PF investiga repasse de R$ 4,4 mi ligado a Marçal e MC Ryan

Imagem: Leandro Torres/Divulgação Pablo Marçal

A Polícia Federal identificou uma transferência de R$ 4,4 milhões envolvendo uma empresa ligada ao empresário Pablo Marçal e o funkeiro MC Ryan SP. A movimentação financeira passou a ser analisada dentro da Operação Narcofluxo, que investiga um esquema de lavagem de dinheiro associado ao Primeiro Comando da Capital (PCC).

Segundo a apuração, o valor teria sido transferido da empresa R66 Air Ltda., da qual Marçal é sócio, diretamente para a conta pessoal do artista. A operação levantou suspeitas por possível relação com a negociação de um helicóptero modelo Robinson R66 Turbine, já que o montante coincide com o valor de mercado da aeronave e com o capital social da empresa envolvida.

Defesa contesta versão da investigação

A assessoria de Pablo Marçal confirmou que a transferência ocorreu, mas rejeitou a interpretação feita pelos investigadores. De acordo com a defesa, o valor não está ligado à compra do helicóptero, mas sim à aquisição de uma fração de um imóvel.

Já os advogados de MC Ryan afirmaram que toda a movimentação financeira do cantor possui origem lícita. Segundo eles, há documentação que comprova as transações, além do recolhimento regular de tributos.

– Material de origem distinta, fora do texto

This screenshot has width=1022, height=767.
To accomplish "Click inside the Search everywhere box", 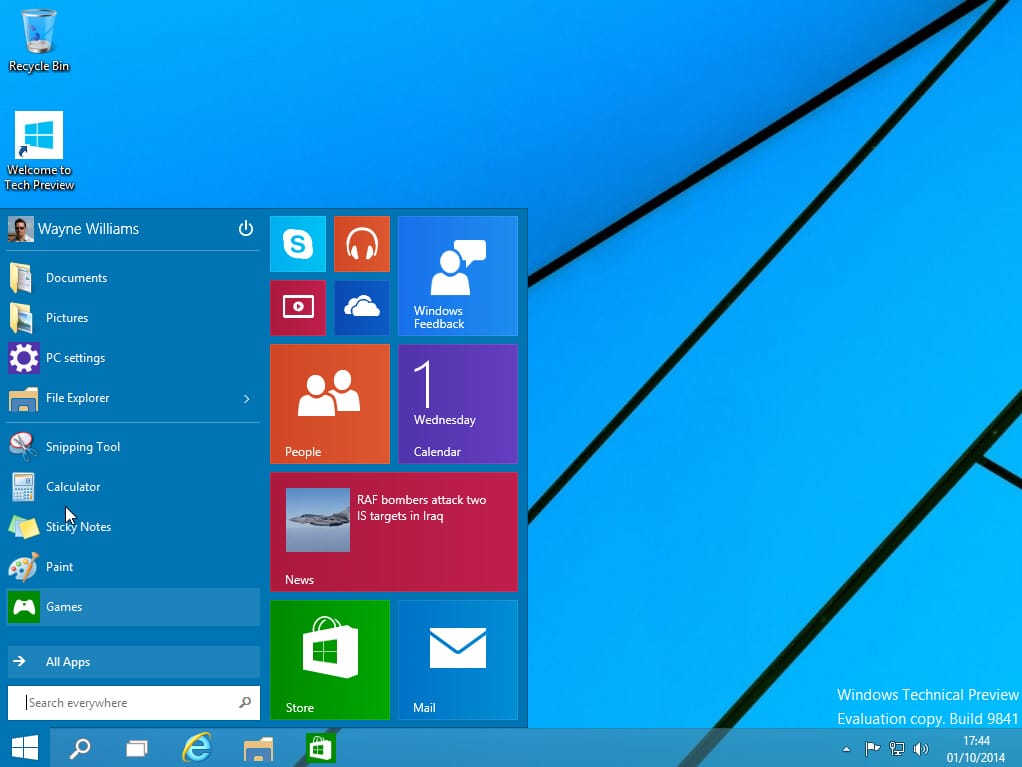I will tap(120, 702).
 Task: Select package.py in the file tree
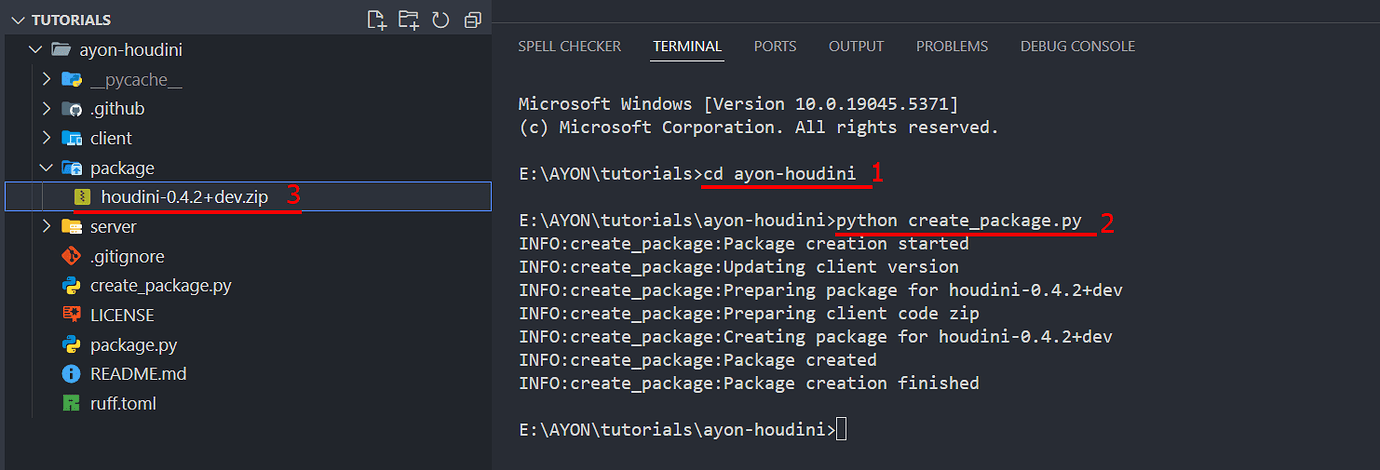click(x=133, y=345)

Prisão e suspeitas de atuação no esquema

MC Ryan foi preso durante a deflagração da operação, realizada na última semana. A Polícia Federal aponta que ele teria papel central em uma estrutura voltada à ocultação de patrimônio ligado ao tráfico internacional de drogas.

As investigações indicam que o grupo utilizava mecanismos como rifas, plataformas de apostas ilegais e empresas de fachada para movimentar recursos ilícitos e dificultar o rastreamento do dinheiro.

Esquema bilionário e novas conexões

De acordo com a PF, a organização investigada teria movimentado cerca de R$ 1,6 bilhão. O esquema contaria ainda com contratos com fintechs e conexões com outras operações em andamento, como a Operação Compliance Zero e a Operação Sem Desconto.

Um dos principais nomes apontados como operador financeiro do grupo é o contador Rodrigo Morgado, que está preso desde outubro de 2025. Sua defesa sustenta que todas as atividades exercidas por ele ocorreram dentro da legalidade.

Mandados e avanço das investigações

A Operação Narcofluxo cumpriu 45 mandados de busca e apreensão e 39 de prisão temporária, sendo que 33 foram efetivamente executados. As investigações seguem em andamento com o objetivo de identificar outros envolvidos e mapear o fluxo financeiro completo da organização.